The image is built and validated for:
linux/amd64
linux/arm64
The image intentionally does not bundle GenomeScope 2.0, Merqury, bcftools, tabix, wigToBigWig, R plotting dependencies, aligners, or variant callers. Those are separate workflow steps and should be composed with other TAFFISH apps or local tools when needed.
The TAFFISH smoke metadata checks:
exist: merfin, meryl, gzip, bzip2, xz
test: packaged Merfin version file reports 1.1
test: packaged meryl submodule commit matches the upstream v1.1 gitlink
test: merfin --version and vendored meryl --version report merfin 1.1
test: Merfin usage exposes v1.1 polishing modes such as -loose and -strict
test: meryl help is available
test: merfin links against libgomp for OpenMP runtime support
test: a tiny offline FASTA can be counted with meryl and analyzed by
merfin -hist, producing a non-empty histogram and Merfin QV* summary
This smoke test validates the container, command wiring, meryl database creation, and a minimal Merfin histogram path. It does not validate biological polishing accuracy, large-genome memory behavior, fitted probability tables, or variant filtering on real VCF inputs.
- Project: Merfin
- Source: https://github.com/arangrhie/merfin
- Release: https://github.com/arangrhie/merfin/releases/tag/v1.1
- Wiki: https://github.com/arangrhie/merfin/wiki/Best-practices-for-Merfin
- License: Apache-2.0
- Citation: Formenti et al. 2022, doi:10.1038/s41592-022-01445-y, PMID:35361932
The repository wrapper files are licensed under Apache-2.0. Upstream Merfin, meryl, meryl-utility, bundled source files, and related scripts are distributed under their own upstream terms.

※ ※ ※

Prompt:
Answer these questions about the Merfin container text.
1. Which two platforms is the image built and validated for?
2. Which library does the smoke metadata check that merfin links against?
3. Under what license are the repository wrapper files released?

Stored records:
※ ※ ※

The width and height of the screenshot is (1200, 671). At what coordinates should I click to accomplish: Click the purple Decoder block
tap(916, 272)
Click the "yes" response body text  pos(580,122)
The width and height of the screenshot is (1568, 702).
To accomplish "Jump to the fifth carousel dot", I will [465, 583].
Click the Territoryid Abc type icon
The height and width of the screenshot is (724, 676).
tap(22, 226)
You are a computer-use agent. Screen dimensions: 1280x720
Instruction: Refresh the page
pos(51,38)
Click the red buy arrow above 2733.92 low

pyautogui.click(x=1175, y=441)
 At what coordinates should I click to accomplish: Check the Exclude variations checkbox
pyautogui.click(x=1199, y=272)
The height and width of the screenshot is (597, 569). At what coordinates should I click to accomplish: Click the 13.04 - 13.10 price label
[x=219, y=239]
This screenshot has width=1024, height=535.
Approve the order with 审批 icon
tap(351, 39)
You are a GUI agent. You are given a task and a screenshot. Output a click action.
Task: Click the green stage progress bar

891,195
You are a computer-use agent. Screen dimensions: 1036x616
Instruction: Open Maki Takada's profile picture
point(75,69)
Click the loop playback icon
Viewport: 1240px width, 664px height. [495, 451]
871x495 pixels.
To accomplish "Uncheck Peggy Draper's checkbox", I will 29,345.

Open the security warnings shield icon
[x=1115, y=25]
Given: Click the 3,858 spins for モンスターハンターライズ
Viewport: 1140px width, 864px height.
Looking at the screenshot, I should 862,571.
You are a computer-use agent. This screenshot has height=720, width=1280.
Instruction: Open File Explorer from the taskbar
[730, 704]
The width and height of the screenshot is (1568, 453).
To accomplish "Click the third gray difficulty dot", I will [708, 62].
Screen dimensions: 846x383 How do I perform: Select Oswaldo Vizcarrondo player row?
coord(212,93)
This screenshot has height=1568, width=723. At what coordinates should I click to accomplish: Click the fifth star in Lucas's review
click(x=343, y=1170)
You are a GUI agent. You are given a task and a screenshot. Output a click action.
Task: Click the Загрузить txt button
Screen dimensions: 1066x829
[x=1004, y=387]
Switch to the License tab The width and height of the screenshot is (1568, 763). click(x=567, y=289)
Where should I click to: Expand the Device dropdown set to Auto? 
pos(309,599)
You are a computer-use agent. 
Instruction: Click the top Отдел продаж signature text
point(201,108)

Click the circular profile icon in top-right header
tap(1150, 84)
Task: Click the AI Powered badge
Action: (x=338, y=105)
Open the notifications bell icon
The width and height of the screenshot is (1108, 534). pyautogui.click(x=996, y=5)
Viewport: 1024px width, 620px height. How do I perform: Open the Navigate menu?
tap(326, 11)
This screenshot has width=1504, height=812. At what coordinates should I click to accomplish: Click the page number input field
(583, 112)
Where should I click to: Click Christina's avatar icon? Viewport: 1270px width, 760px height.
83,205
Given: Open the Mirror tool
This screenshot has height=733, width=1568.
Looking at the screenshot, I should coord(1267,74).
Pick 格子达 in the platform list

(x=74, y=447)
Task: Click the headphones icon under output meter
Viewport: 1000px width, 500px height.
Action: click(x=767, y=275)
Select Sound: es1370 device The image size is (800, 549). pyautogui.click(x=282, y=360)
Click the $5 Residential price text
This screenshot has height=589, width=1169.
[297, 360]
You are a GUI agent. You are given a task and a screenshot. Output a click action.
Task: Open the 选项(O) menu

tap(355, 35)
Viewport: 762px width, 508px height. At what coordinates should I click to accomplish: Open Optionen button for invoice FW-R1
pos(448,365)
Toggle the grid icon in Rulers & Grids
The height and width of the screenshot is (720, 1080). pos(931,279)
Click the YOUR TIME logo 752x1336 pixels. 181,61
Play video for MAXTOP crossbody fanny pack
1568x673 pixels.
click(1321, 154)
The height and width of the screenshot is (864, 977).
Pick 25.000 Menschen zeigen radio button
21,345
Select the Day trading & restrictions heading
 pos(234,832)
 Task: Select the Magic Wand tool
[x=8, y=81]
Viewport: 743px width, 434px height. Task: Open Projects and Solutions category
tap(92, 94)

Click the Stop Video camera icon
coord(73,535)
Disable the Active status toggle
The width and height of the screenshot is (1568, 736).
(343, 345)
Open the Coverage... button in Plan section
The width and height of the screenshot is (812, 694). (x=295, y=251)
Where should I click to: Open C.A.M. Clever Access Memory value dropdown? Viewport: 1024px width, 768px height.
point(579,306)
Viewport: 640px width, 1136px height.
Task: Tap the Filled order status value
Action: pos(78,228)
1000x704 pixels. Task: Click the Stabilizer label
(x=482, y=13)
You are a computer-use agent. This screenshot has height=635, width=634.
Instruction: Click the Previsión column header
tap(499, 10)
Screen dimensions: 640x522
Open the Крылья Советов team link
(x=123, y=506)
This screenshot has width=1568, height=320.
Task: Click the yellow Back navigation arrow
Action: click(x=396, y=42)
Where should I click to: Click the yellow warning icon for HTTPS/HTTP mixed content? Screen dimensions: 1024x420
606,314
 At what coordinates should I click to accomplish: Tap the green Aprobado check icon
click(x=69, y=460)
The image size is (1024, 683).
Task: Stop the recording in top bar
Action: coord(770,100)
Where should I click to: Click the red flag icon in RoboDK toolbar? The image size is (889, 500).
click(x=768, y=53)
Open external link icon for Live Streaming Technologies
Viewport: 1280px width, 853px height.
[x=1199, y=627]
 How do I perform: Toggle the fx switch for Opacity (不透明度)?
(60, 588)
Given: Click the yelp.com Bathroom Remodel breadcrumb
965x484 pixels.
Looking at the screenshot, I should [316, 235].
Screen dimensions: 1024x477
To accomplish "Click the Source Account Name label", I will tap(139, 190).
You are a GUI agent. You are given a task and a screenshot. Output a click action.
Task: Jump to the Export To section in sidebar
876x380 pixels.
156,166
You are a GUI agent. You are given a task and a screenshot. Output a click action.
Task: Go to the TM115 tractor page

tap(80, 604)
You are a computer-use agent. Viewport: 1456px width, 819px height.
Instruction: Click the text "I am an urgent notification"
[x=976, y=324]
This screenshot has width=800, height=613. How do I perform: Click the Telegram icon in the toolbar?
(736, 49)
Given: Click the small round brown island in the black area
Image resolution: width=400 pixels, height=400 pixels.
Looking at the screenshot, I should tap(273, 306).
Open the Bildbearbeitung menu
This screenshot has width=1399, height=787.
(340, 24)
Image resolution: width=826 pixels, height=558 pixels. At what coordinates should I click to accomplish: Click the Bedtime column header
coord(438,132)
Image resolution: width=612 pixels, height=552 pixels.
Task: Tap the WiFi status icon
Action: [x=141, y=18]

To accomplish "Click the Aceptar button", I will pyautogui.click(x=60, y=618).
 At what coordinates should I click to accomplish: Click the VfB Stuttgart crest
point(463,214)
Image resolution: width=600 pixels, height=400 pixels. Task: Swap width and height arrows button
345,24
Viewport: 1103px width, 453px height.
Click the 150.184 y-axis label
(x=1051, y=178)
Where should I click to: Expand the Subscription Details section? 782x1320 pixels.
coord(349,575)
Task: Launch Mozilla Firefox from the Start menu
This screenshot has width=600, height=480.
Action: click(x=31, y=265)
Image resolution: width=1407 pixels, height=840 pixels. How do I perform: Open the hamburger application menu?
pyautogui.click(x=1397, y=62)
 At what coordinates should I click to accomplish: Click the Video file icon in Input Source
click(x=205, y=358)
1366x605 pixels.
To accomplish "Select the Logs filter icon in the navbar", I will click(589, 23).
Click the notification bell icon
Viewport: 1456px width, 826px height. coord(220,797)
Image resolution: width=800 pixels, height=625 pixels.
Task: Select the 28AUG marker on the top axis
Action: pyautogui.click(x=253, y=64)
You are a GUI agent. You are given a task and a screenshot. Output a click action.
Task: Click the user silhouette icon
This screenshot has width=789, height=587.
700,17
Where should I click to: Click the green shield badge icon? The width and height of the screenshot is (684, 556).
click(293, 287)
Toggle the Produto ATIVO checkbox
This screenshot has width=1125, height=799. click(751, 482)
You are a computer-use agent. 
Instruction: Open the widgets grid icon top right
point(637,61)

※ ※ ※

Answer to this problem:
1. linux/amd64 and linux/arm64
2. libgomp
3. Apache-2.0